News, 10 December 2015

NEW YORK: Sour Patch Kids, the candy line made by Mondelez International, has successfully engaged teenage consumers by making brand fame a key priority.

Farrah Bezner, Marketing Director/Halls & Candy at Mondelez, drilled down into this subject at Advertising Week 2015 in New York.

More specifically, she discussed how Sour Patch Kids has connected with teens via a diverse range of initiatives, from establishing two houses for touring musicians to making a scripted online series starring popular digital influencers.

"When we stepped back and we said, 'How can we transform this business, how can we make Sour Patch one of the fastest-growing candy brands in the world?', we asked ourselves one question: 'Can candy be famous?'" Bezner said. (For more, including four tips for brands, read Warc's exclusive report: How Sour Patch Kids built brand fame.)

"Why did we want to become famous?
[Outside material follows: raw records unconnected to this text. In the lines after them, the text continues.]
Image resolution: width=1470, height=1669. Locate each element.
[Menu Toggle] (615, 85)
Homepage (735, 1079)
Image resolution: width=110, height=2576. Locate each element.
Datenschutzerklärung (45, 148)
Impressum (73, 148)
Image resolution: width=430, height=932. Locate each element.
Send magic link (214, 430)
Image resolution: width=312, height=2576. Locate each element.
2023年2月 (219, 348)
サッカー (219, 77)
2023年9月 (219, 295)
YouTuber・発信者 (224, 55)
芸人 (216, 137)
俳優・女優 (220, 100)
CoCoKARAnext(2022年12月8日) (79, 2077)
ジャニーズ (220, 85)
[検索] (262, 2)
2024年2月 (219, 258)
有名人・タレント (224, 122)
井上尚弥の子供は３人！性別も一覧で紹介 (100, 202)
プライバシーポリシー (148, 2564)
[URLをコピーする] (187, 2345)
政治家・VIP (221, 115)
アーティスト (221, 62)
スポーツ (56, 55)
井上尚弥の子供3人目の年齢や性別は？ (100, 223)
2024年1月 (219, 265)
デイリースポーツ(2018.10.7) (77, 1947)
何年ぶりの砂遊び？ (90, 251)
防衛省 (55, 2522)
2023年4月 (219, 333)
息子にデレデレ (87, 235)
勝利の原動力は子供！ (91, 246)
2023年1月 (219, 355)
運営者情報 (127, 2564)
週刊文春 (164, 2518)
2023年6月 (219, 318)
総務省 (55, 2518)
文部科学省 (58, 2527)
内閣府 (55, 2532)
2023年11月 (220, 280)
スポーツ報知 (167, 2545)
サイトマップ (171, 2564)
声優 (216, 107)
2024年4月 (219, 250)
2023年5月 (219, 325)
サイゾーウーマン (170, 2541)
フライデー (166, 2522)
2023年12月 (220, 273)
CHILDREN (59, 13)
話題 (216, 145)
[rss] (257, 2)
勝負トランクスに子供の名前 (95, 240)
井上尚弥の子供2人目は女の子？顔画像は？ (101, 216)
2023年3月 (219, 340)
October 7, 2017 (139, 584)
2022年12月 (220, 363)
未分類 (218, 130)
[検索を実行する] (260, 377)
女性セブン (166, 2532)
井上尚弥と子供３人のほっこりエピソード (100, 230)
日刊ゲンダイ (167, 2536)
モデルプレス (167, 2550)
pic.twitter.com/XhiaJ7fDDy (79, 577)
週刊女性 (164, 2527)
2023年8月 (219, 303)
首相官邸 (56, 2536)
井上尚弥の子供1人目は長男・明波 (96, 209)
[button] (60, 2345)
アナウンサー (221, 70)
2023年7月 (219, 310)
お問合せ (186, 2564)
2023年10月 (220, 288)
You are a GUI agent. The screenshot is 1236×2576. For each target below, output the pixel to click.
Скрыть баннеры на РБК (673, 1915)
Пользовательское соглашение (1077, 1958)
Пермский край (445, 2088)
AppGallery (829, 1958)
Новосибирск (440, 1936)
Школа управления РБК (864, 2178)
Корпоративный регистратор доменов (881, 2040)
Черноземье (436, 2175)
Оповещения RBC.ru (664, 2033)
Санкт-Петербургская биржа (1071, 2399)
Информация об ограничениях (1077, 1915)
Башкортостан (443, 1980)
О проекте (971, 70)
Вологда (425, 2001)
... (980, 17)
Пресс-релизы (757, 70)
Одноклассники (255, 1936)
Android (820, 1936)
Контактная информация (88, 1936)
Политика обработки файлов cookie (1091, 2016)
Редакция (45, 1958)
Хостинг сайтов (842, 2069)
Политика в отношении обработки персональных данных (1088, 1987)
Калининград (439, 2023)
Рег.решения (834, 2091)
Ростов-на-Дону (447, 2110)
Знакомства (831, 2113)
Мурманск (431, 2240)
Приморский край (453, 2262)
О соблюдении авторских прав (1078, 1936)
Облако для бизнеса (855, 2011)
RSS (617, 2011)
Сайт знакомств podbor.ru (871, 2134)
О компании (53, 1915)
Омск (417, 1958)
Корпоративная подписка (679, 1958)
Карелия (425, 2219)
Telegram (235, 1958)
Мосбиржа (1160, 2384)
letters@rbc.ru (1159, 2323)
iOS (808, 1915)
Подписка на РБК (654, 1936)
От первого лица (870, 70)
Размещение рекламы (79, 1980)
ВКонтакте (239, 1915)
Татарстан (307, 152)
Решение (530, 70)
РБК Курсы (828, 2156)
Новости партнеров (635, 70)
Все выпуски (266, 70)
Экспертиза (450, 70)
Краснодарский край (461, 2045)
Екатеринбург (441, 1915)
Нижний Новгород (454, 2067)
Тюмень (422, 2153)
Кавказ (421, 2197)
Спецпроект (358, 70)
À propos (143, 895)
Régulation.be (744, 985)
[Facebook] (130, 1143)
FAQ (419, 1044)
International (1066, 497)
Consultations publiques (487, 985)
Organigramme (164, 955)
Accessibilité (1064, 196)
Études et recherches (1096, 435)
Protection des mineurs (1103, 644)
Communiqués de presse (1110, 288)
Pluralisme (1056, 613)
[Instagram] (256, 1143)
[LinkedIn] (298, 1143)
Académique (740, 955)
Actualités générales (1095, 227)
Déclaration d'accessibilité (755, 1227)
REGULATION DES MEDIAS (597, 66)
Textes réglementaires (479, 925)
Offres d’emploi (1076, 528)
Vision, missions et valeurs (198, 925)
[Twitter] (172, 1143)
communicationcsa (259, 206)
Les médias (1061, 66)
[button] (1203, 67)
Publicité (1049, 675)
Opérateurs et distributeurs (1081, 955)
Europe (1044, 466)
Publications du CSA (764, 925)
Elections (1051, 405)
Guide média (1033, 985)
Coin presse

Because, well, fame is difficult. We actually think it is the driver of cultural relevancy. And so we set that as our target goal."

Be it partnering with Vine influencers on Snapchat or running a user-generated fiction campaign with storytelling platform Wattpad, all of its fame-driven efforts are based around the brand's "Sour Then Sweet" tagline.

"We have a really, really great personality," she said. "And our 'Sour Then Sweet' [positioning] is way more than the taste of the candy," said Bezner.

"'Sour Then Sweet' is our personality; it's our playful and loveable, but a little bit mischievous characters that we bring to life in new ways."

Indeed, the brand's mischievous mascots help demonstrate the product's positioning in practice, and are another common feature of its marketing.

"We realised something really quickly – that it wasn't about making the brand famous. It was about making the Kids famous," said Bezner. "The Kids and their personality is definitely something that we had and we could own.

"But we also knew that we had to take the Kids to places that people didn't necessarily expect us to be, and we needed to be a first-mover on platforms … that people didn't expect to see Sour Patch Kids."